Three players, Dunedin City Petanque’s Neville Frost, Ōtaki Petanque’s Shirley MacDonald, and Herne Bay Petanque member Ian Baker were selected to represent New Zealand at the 2024 Pan Pacific Petanque Cup. Frost’s wife and former Petanque New Zealand president Stefany Frost joined them as manager.

The Chinese Taipei Petanque Federation hosted the competition, which recently took place in Taipei City, Taiwan.

Frost said, at the start of the first game, MacDonald, succumbing to the challenges of 36°C heat, had to be taken to hospital, suffering from heat stroke.

"She was quite ill.

"She actually could not see at one stage.

"So they called an ambulance."

While MacDonald was being cared for, Frost had to step up to take her place.

"So in the middle of the chaos, because I’d been put down as player four, I was allowed to fill in for her," she said.

This was quite a challenge, because Frost was nursing a severed rotator cuff injury and had not played in 18 months.

Knowing she was due to have surgery on her shoulder in Dunedin when she returned from Taiwan, Frost decided to risk playing.

"Because I knew I was having surgery, and I knew I probably couldn’t do any more damage ... I just bit the bullet and did it."

Frost found she was playing "OK".

It might have been a challenge at times, but the New Zealand team of (from left) Stefany Frost,...
It might have been a challenge at times, but the New Zealand team of (from left) Stefany Frost, 69, Neville Frost, 74, Shirley MacDonald, 76, and Ian Baker, 80, are not likely to forget their experience at the Pan Pacific Petanque Cup 2024 in Taipei City, Taiwan.
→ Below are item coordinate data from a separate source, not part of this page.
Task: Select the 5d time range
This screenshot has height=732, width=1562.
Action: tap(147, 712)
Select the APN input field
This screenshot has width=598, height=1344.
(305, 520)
PHOTO: SUPPLIED
The adrenaline sort of keeps you going during the tournament," she said.

The hastily reconfigured team did more than OK, winning all its games in the semifinal, and going on to win gold in the final of the mixed triple 70-plus category.

Frost said, in the meantime, the Chinese Taipei Petanque Federation had been "amazing" in looking after MacDonald in hospital.

"They were incredible."

Frost said MacDonald made a full recovery.

"The good news is we won the game.

"The bad news is this is how we won it," she said.

Seventy-nine teams in total played in the Pan Pacific Cup, including eight teams in the 70-plus category.

This was the first time the cup had included this age category, and after the experience of winning, Frost found renewed excitement for the game and was already looking ahead to the World Masters Games in Taipei next May.

"We’ve all got our hands up already."

While the over-70s team is celebrating, back at Dunedin City Petanque the focus is also on its younger members.

"We have a very active youth scene, we have 16 youth members.

"We run a youth league every Tuesday afternoon during the summer months, and some of our youth actually represented New Zealand at the transtasman in Perth this year," Frost said.